----- Task data -----

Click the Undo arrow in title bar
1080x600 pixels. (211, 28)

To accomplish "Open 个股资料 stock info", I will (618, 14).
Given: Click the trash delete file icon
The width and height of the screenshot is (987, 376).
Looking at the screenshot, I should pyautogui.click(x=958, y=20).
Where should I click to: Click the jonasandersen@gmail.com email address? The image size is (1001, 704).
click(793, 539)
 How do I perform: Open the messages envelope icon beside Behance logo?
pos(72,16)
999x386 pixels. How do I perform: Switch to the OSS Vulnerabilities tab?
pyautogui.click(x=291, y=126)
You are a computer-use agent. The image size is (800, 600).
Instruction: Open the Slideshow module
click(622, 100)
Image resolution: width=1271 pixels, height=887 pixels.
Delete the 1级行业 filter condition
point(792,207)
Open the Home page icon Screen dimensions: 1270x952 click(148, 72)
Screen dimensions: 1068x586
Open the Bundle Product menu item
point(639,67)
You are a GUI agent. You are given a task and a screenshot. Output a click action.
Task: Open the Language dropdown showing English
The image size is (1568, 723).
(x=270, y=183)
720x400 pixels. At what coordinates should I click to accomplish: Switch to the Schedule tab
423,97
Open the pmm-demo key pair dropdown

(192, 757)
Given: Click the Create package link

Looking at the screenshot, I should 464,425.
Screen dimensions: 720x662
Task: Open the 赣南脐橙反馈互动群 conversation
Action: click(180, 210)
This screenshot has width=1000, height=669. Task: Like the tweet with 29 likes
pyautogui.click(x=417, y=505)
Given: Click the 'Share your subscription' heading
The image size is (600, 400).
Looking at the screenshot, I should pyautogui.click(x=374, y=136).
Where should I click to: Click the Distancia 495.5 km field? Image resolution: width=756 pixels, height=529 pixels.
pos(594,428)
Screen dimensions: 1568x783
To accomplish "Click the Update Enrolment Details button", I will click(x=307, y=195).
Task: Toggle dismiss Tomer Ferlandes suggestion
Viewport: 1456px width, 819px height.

-----

### Aim of the exercise
The lines to copy are those in the listing that contain "will".

### Output for this exercise
To accomplish "Open 个股资料 stock info", I will (618, 14).
To accomplish "Click the Update Enrolment Details button", I will click(x=307, y=195).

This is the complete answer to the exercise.